Do zdarzenia doszło w niedzielę, 29 września, w Dobiegniewie. Według informacji przekazanej od rodziny młodego mężczyzny wynikało, że chce odebrać sobie życie. Policjanci szybko ustalili, że jednym z miejsc, w którym 31-latek może przebywać są tory. Kilka minut po zgłoszeniu policjanci dotarli w rejon przejazdu kolejowego w Dobiegniewie i dworca PKP. Tutaj jednak nie było żadnego śladu po desperacie.
Policjanci podjęli decyzję o rozdzieleniu się. – Jeden z mundurowych korzystając z radiowozu patrolował rejon torów, natomiast drugi policjant pobiegł pieszo wzdłuż torowiska w kierunku miejscowości Mierzęcin – mówi mł. asp.

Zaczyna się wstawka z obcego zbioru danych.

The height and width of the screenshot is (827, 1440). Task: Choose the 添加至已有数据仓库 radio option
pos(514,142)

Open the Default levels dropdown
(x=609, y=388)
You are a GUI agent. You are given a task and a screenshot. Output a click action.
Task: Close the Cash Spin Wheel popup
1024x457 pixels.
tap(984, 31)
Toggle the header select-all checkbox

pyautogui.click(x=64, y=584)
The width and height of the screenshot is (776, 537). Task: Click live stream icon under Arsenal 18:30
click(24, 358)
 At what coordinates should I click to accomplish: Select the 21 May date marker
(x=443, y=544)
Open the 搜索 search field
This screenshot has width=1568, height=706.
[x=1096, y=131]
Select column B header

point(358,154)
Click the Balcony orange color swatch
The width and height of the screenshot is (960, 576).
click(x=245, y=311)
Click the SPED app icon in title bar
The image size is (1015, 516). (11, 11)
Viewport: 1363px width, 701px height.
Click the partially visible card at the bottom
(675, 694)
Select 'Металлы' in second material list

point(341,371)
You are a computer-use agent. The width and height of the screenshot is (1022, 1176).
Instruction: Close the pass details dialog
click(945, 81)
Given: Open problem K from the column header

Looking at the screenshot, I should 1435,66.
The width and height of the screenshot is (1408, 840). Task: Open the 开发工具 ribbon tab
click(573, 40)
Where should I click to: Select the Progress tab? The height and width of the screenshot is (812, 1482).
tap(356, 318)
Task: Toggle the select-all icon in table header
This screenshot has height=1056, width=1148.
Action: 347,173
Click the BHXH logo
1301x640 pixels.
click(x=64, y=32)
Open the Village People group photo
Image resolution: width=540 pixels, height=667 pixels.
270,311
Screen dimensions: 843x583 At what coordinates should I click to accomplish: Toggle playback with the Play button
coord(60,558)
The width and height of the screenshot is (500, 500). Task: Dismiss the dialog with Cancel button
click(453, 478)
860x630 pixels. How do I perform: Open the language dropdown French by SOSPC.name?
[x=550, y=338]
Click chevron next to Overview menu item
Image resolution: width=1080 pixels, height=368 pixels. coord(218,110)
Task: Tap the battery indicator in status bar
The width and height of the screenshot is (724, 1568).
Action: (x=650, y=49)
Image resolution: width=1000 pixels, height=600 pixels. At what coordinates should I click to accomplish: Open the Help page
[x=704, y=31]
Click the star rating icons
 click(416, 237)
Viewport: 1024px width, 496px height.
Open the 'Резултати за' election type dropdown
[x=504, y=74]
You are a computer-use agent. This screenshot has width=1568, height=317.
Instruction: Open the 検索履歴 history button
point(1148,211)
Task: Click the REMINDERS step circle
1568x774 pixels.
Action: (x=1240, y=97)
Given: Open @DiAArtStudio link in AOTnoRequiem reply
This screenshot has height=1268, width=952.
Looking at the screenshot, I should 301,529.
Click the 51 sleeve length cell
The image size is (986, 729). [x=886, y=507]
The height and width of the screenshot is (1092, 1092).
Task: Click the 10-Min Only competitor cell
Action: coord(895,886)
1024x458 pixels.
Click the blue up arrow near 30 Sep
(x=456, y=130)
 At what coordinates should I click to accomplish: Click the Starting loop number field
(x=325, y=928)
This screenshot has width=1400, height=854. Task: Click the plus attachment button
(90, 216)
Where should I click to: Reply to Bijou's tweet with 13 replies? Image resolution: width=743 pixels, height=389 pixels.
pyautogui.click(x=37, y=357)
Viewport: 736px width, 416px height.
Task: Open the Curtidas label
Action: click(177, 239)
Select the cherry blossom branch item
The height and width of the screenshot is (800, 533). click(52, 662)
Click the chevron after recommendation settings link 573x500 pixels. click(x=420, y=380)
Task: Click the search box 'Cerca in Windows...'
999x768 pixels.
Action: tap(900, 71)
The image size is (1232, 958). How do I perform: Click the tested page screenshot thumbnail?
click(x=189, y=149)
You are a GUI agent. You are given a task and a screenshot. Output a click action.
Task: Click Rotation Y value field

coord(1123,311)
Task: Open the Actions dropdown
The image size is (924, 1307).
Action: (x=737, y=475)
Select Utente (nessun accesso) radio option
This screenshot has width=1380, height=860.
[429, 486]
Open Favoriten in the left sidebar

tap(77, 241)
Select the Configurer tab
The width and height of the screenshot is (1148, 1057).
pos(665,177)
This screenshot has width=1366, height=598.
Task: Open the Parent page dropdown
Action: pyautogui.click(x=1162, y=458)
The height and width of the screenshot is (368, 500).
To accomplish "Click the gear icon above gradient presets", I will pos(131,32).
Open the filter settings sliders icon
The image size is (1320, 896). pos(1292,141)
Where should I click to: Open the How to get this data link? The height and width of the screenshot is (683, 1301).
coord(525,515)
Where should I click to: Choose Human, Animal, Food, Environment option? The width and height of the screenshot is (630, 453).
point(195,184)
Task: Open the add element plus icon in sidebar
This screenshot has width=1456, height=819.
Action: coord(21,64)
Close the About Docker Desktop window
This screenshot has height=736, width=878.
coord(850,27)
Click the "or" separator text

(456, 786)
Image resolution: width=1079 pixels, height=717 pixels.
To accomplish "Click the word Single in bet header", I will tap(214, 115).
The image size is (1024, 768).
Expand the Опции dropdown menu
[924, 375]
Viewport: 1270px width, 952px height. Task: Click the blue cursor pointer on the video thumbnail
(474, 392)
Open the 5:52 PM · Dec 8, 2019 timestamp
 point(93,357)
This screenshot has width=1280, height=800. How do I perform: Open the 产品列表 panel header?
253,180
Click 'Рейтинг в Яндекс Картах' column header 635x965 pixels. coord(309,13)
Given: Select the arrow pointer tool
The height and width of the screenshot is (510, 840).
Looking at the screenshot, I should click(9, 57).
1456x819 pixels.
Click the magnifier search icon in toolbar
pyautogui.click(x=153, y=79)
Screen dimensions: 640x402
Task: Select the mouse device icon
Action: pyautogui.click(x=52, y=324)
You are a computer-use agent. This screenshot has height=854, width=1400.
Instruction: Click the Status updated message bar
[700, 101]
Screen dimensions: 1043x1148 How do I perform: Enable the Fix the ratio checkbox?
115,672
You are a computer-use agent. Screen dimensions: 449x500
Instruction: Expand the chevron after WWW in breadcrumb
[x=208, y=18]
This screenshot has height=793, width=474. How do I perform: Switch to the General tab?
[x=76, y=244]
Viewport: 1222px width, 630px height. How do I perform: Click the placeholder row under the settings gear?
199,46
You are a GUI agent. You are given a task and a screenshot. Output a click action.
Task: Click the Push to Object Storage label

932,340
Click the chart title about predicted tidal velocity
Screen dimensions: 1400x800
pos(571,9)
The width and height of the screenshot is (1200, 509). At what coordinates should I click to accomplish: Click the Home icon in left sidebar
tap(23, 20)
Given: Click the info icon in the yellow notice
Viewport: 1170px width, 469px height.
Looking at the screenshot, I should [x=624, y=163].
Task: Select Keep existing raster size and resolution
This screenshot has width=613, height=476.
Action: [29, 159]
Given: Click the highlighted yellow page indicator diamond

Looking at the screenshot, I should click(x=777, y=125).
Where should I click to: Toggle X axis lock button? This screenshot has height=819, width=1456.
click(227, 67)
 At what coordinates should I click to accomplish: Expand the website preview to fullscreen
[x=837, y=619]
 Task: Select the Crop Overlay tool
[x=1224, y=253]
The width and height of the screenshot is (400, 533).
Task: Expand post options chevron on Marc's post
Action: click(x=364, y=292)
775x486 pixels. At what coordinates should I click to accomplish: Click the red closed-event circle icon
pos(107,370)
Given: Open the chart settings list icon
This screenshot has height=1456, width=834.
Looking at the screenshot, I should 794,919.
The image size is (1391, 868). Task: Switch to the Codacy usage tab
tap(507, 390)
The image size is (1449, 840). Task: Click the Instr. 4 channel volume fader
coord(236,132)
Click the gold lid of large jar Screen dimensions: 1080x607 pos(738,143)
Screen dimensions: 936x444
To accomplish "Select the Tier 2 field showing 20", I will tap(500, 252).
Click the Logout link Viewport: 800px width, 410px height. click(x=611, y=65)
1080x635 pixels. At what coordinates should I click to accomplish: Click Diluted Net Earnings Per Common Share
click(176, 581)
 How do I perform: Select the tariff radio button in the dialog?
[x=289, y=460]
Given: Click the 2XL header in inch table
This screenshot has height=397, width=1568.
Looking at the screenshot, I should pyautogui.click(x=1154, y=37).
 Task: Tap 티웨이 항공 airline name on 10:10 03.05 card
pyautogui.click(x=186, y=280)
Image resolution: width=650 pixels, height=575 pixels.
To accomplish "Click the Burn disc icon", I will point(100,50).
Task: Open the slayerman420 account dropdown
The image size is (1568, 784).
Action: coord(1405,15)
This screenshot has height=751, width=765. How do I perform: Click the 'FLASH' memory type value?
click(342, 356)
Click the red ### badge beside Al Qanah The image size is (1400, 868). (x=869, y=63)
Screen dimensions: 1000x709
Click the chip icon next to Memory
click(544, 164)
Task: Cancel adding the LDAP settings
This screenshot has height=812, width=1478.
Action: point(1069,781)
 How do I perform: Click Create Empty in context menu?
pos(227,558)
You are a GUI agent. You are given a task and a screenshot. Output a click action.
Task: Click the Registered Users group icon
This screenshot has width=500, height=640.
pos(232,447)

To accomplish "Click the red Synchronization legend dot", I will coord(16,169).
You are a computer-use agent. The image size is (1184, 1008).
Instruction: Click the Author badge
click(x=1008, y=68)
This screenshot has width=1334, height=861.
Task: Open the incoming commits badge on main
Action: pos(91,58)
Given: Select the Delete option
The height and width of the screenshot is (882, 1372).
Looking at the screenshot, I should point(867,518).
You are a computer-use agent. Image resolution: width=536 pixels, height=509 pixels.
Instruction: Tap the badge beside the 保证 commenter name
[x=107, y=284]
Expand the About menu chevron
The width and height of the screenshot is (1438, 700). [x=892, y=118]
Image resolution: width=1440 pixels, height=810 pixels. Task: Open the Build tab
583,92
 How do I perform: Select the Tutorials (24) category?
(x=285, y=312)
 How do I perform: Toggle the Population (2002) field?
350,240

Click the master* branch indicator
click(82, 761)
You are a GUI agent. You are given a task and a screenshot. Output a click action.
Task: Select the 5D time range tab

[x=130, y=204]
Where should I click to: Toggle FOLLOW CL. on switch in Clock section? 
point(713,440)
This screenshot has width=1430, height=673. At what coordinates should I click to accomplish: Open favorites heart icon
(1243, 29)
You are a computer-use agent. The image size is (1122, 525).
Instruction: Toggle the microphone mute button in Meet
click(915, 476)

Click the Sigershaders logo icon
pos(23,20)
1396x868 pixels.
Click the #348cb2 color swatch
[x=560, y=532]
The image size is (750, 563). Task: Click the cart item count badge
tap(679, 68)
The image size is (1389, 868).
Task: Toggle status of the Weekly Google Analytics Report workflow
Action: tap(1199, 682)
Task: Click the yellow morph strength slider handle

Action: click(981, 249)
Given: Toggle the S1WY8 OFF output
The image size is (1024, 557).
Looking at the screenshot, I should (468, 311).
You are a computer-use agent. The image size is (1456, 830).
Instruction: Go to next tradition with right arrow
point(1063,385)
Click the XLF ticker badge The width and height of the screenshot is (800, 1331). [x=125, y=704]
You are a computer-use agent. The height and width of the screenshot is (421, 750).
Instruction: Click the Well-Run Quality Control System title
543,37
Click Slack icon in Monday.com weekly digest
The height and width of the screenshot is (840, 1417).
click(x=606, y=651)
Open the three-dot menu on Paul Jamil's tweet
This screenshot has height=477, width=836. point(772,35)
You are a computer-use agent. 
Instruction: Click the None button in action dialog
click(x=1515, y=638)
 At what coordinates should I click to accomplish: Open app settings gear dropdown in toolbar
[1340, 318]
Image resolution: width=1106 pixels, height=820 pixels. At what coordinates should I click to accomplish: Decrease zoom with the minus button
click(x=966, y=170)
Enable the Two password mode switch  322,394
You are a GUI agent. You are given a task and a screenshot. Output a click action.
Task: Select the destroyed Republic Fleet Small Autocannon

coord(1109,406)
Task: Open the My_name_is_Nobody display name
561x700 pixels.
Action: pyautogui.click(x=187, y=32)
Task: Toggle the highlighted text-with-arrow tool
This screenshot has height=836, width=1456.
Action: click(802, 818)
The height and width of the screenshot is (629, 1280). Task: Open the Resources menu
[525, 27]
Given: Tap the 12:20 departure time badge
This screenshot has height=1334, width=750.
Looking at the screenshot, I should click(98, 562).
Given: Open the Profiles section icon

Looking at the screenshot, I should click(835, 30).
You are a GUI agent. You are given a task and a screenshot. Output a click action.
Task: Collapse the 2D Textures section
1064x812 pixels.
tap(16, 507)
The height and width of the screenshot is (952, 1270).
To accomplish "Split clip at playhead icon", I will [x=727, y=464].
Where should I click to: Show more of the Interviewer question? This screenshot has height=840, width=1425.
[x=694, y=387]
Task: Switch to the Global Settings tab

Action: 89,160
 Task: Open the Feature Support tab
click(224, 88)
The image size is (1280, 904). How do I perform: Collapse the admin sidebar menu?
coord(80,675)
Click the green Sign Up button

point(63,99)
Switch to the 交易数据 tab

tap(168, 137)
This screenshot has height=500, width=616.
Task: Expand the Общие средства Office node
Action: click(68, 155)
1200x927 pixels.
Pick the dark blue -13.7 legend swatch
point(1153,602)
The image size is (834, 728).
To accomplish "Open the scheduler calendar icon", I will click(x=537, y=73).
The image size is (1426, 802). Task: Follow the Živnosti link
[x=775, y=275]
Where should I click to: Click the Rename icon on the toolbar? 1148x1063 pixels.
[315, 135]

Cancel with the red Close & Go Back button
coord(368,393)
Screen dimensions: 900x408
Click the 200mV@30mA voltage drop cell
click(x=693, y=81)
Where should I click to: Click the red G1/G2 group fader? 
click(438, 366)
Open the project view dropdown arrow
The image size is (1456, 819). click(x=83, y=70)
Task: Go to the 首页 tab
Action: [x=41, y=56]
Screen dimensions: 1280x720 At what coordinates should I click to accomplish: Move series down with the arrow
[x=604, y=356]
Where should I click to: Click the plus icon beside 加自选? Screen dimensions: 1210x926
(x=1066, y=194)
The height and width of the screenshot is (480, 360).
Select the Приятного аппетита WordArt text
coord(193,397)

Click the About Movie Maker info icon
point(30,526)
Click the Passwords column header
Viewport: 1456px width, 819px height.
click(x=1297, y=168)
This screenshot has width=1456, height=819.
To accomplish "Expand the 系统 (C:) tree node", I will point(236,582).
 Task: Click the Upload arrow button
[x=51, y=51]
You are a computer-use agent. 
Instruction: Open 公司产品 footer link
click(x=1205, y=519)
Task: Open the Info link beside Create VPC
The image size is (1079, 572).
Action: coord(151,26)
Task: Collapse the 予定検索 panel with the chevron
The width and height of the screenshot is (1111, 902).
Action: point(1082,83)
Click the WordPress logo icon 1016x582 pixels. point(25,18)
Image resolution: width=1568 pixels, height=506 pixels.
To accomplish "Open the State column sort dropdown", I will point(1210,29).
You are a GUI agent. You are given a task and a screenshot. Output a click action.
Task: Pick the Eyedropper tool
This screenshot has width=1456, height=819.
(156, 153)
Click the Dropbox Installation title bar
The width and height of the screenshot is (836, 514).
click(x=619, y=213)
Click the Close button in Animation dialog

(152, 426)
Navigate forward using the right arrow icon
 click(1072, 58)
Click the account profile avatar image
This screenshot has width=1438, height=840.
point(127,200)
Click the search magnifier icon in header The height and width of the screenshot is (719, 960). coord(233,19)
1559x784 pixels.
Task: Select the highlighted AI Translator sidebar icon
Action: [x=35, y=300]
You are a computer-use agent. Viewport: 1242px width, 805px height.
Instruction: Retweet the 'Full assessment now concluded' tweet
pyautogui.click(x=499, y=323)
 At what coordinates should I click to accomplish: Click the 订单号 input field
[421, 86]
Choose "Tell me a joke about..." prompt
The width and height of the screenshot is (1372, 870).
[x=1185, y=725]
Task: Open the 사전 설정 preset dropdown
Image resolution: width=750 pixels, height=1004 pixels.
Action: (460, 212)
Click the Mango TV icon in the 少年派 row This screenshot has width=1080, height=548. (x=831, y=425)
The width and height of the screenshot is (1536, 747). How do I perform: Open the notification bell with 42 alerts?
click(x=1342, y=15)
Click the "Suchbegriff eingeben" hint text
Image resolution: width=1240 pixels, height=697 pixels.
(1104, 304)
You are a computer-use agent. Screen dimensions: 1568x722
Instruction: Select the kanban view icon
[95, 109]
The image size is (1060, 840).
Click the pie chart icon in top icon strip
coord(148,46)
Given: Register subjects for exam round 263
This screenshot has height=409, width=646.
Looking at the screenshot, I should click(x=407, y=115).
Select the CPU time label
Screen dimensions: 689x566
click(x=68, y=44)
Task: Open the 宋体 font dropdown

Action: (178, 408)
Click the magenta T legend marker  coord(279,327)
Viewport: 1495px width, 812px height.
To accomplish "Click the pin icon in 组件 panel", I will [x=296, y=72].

Tomasz Bartos, rzecznik policji w Strzelcach Krajeńskich. Ta decyzja była związana ze słabą widocznością, którą ograniczały intensywne opady deszczu.
Po przebiegnięciu około półtora kilometra policjant, zauważył siedzącego na torach mężczyznę. Jego wygląd odpowiadał rysopisowi przekazanemu w zgłoszeniu. Mimo widoku interweniującego policjanta desperat nie miał zamiaru zejść z torów. Sytuacja była trudna. Policjant ściągnął desperata z torów w bezpieczne miejsce. Jak się okazało, był to ostatni moment na pomoc, chwilę później nadjechał pociąg. Policjanci doprowadzili mężczyznę do radiowozu i przekazali służbom medycznym.